15.06.2026 - 5 Papers Accepted at ICML
The ELLIS Unit Stuttgart is proud to announce that five of its research papers have been accepted for presentation at the International Conference on Machine Learning (ICML 2026), one of the premier conferences in the field of machine learning. This achievement underscores the unit’s commitment to advancing cutting-edge research in artificial intelligence and machine learning.
Accepted Papers:
Title: “Smart: Scalable Mesh-free Aerodynamic Simulations form Raw Geometries using a Transformer-based Surrogate Model”

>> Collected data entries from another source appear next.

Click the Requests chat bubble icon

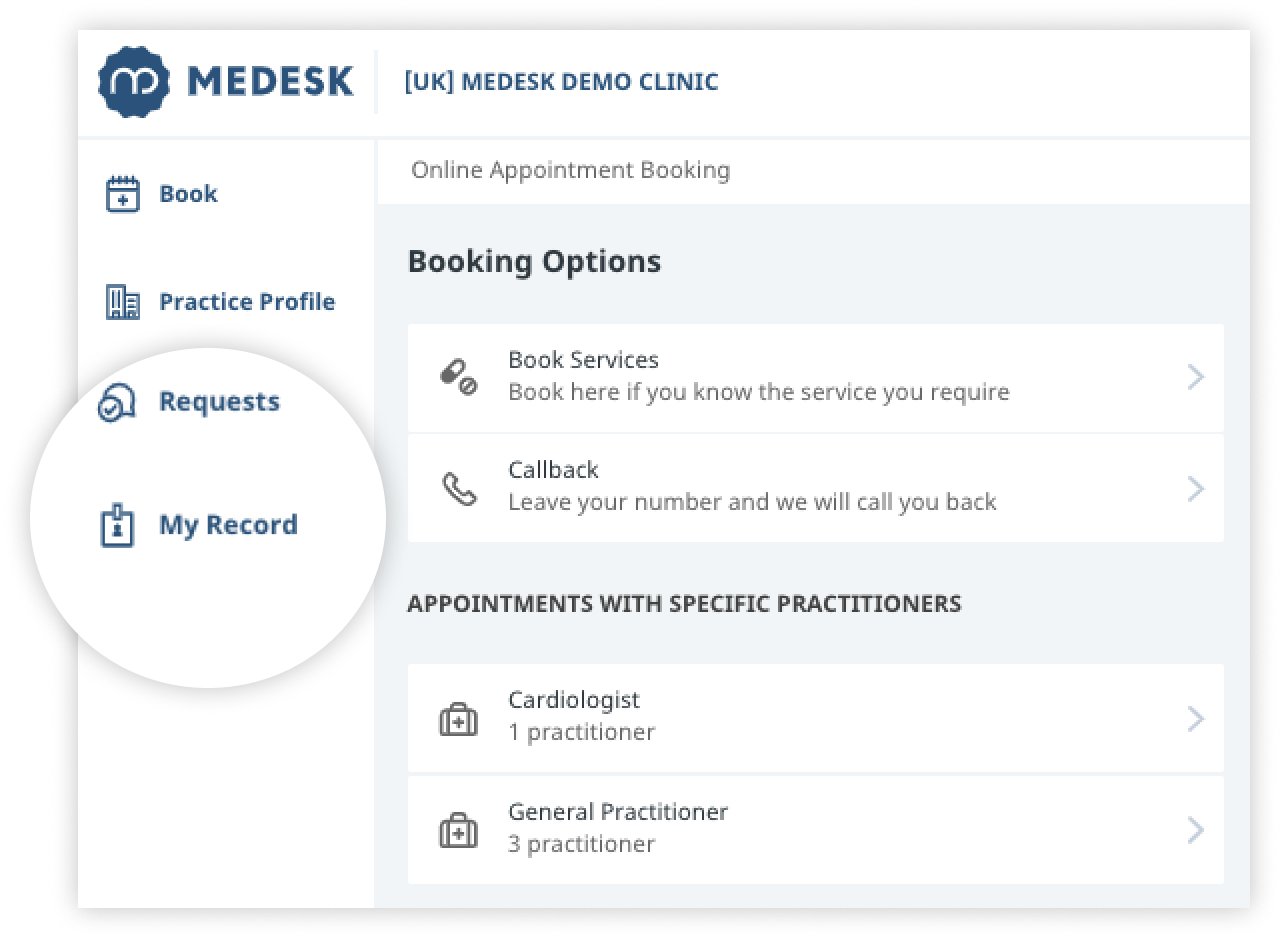tap(116, 403)
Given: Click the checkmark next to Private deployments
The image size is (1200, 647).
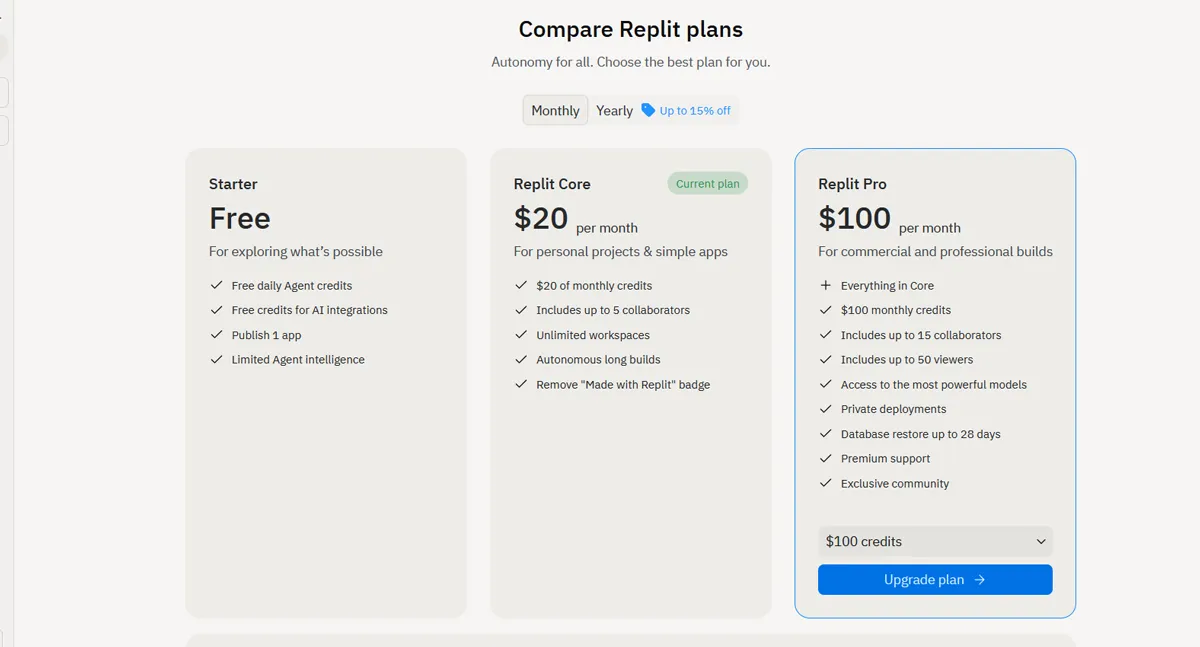Looking at the screenshot, I should click(x=826, y=409).
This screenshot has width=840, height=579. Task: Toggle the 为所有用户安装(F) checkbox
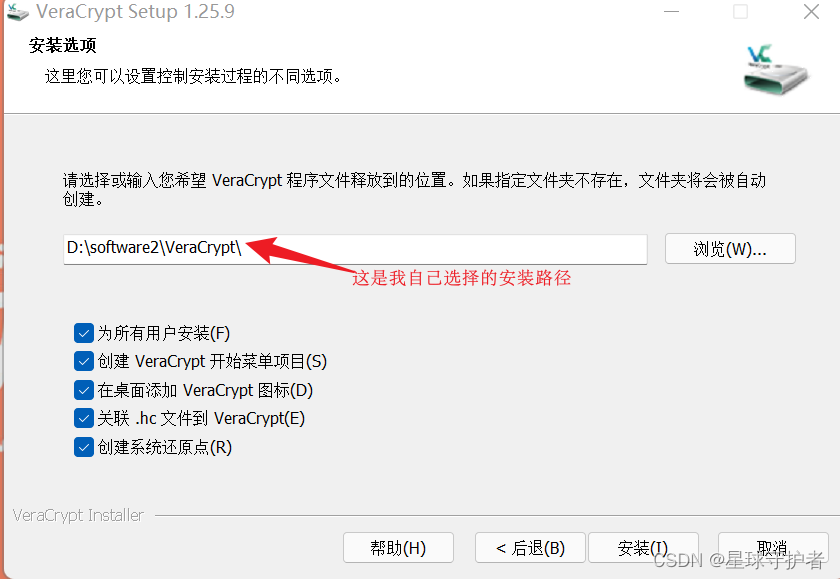84,333
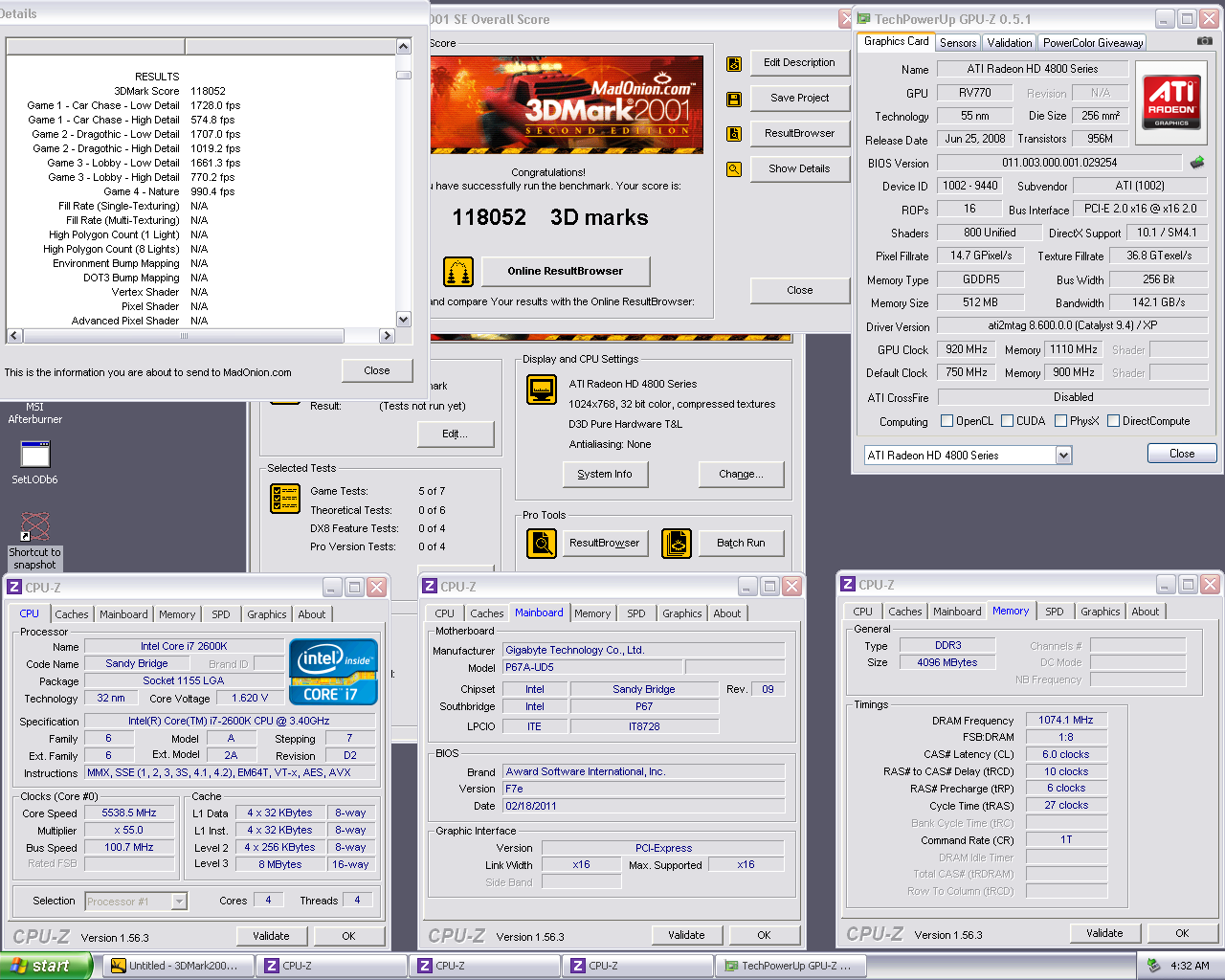The height and width of the screenshot is (980, 1225).
Task: Click the results list down scroll arrow
Action: (x=403, y=320)
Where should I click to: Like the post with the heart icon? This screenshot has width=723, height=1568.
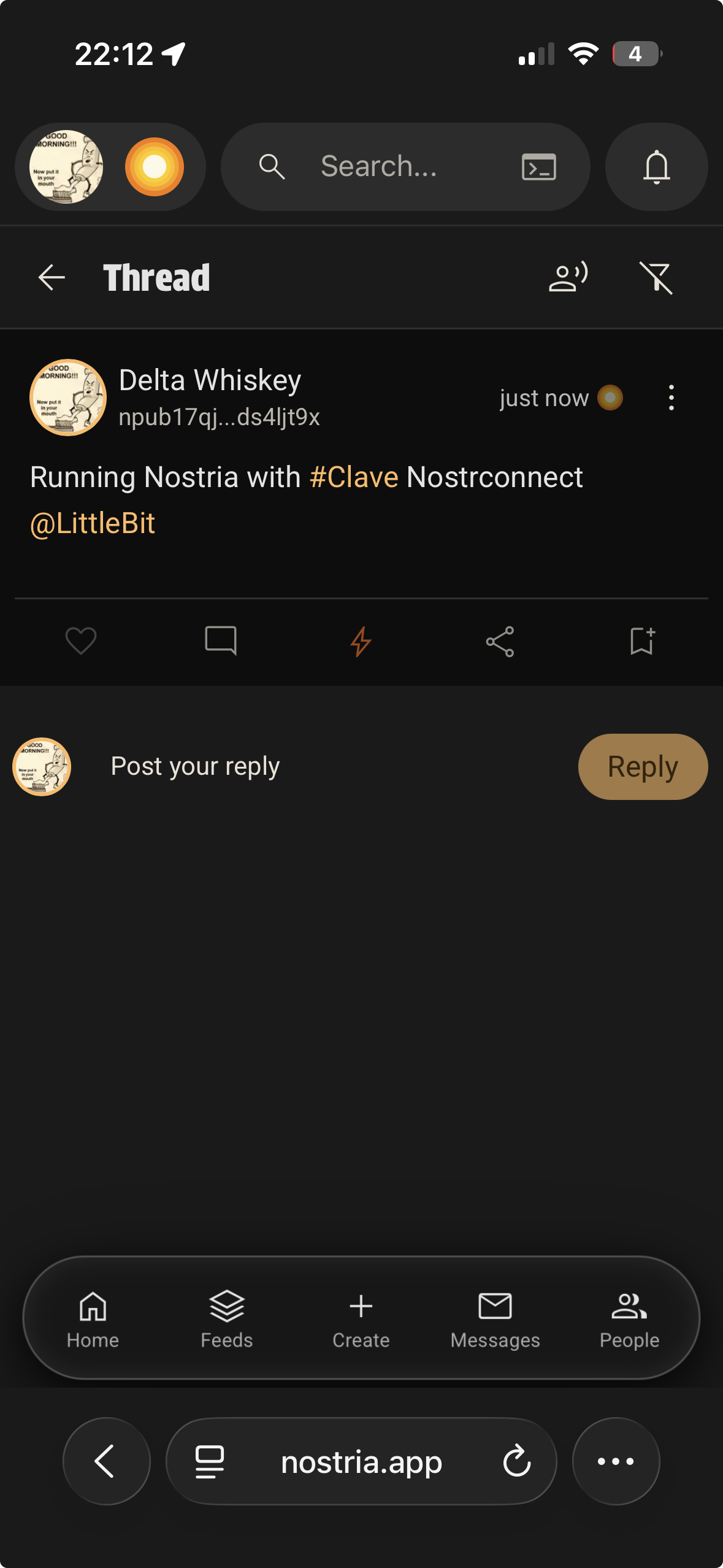point(81,641)
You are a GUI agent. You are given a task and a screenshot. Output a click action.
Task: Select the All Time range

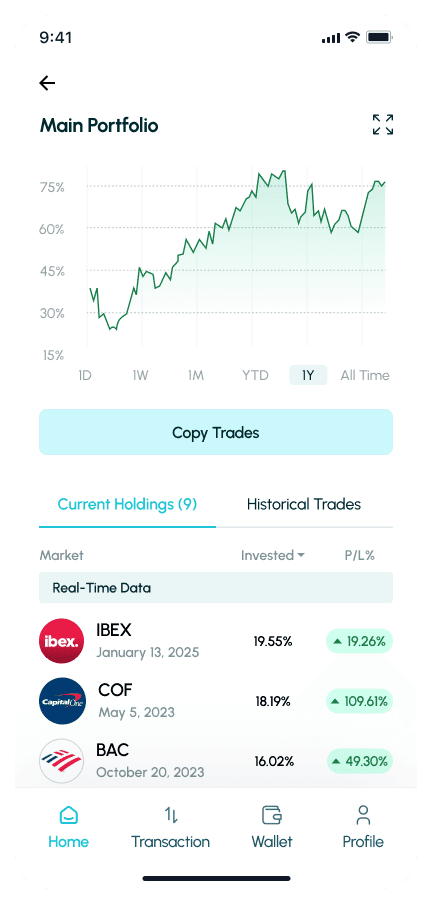(x=365, y=375)
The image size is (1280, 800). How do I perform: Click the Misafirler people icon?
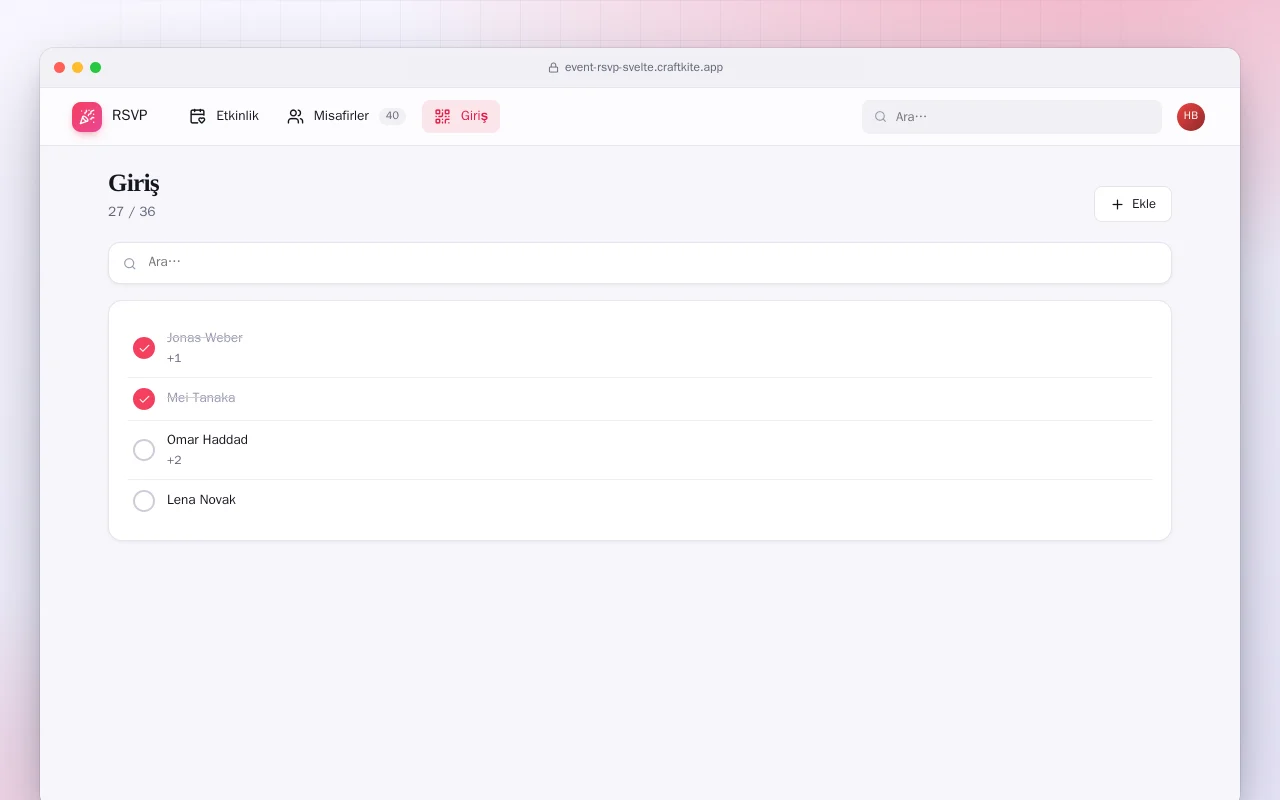coord(295,116)
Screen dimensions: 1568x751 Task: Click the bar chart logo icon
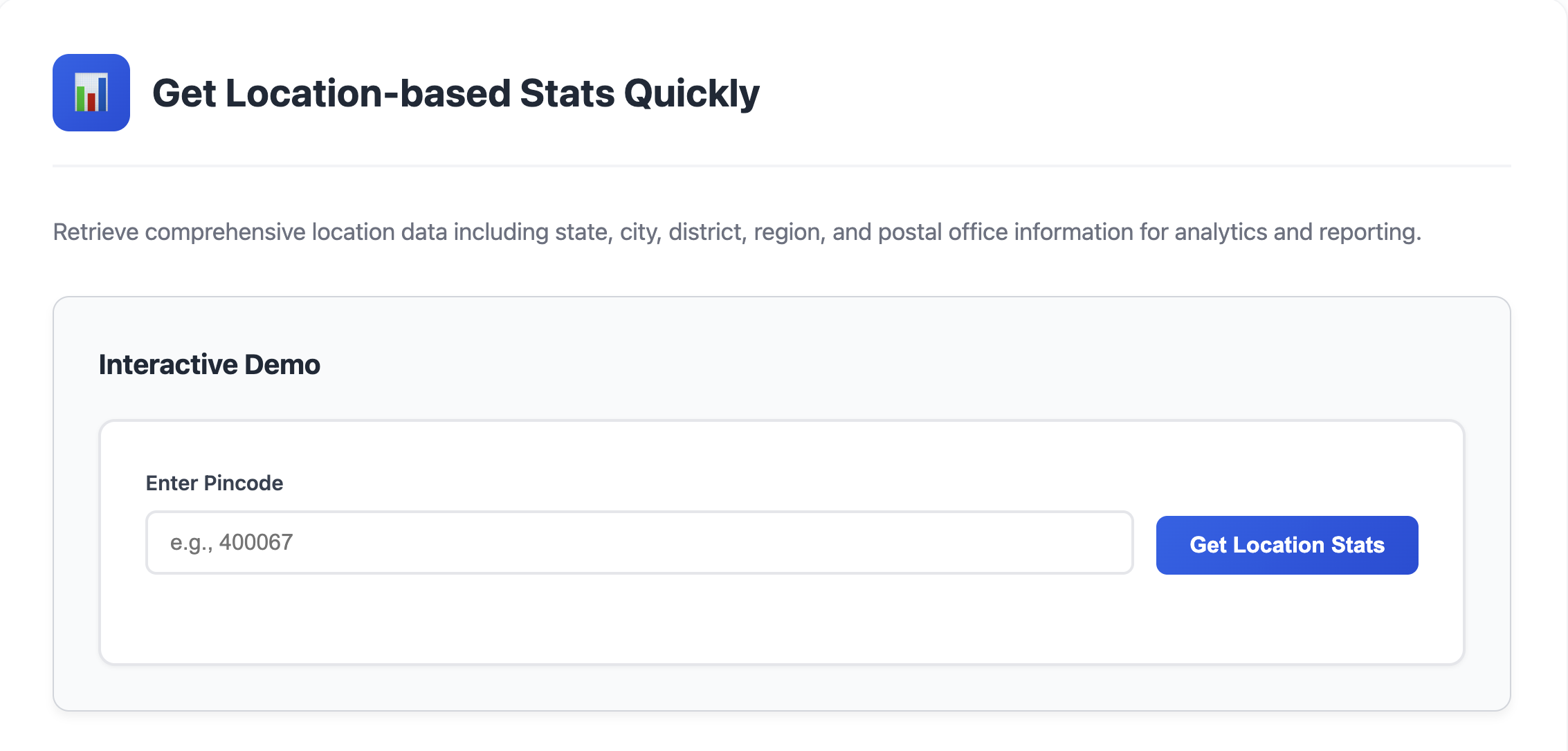coord(91,93)
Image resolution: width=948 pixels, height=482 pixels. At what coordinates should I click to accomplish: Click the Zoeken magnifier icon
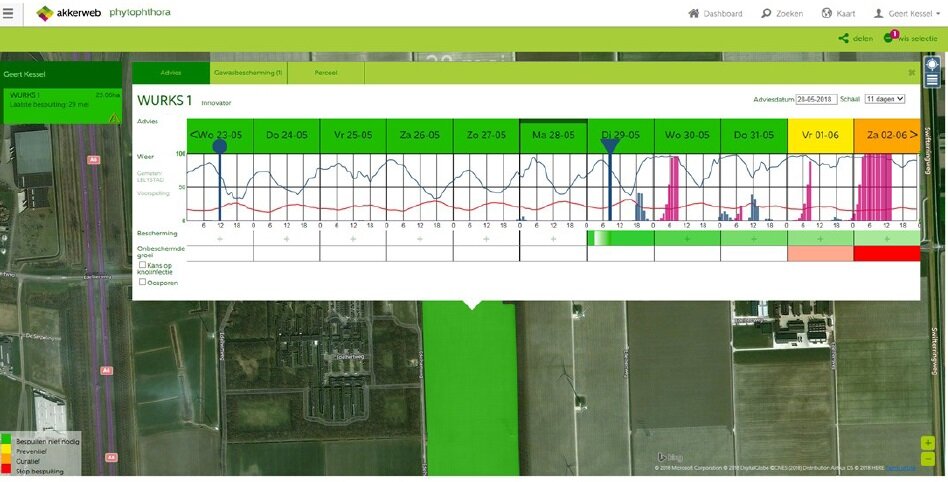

Authors: Jan Hagnberger and Mathias Niepert
Abstract: Machine learning-based surrogate models have emerged as more efficient alternatives to numerical solvers for physical simulations over complex geometries, such as car bodies. Many existing models incorporate the simulation mesh as an additional input, thereby reducing prediction errors. However, generating a simulation mesh for new geometries is computationally costly. In contrast, mesh-free methods, which do not rely on the simulation mesh, typically incur higher errors. Motivated by these considerations, we introduce SMART, a neural surrogate model that predicts physical quantities at arbitrary query locations using only a point-cloud representation of the geometry, without requiring access to the simulation mesh. The geometry and simulation parameters are encoded into a shared latent space that captures both structural and parametric characteristics of the physical field. A physics decoder then attends to the encoder’s intermediate latent representations to map spatial queries to physical quantities. Through this cross-layer interaction, the model jointly updates latent geometric features and the evolving physical field. Extensive experiments show that SMART is competitive with and often outperforms existing methods that rely on the simulation mesh as input, demonstrating its capabilities for industry-level simulations.
arXiv:2601.18707
Title: “Learning the Neighborhood: Contrast-Free Multimodal Self-Supervised Molecular Graph Pretraining”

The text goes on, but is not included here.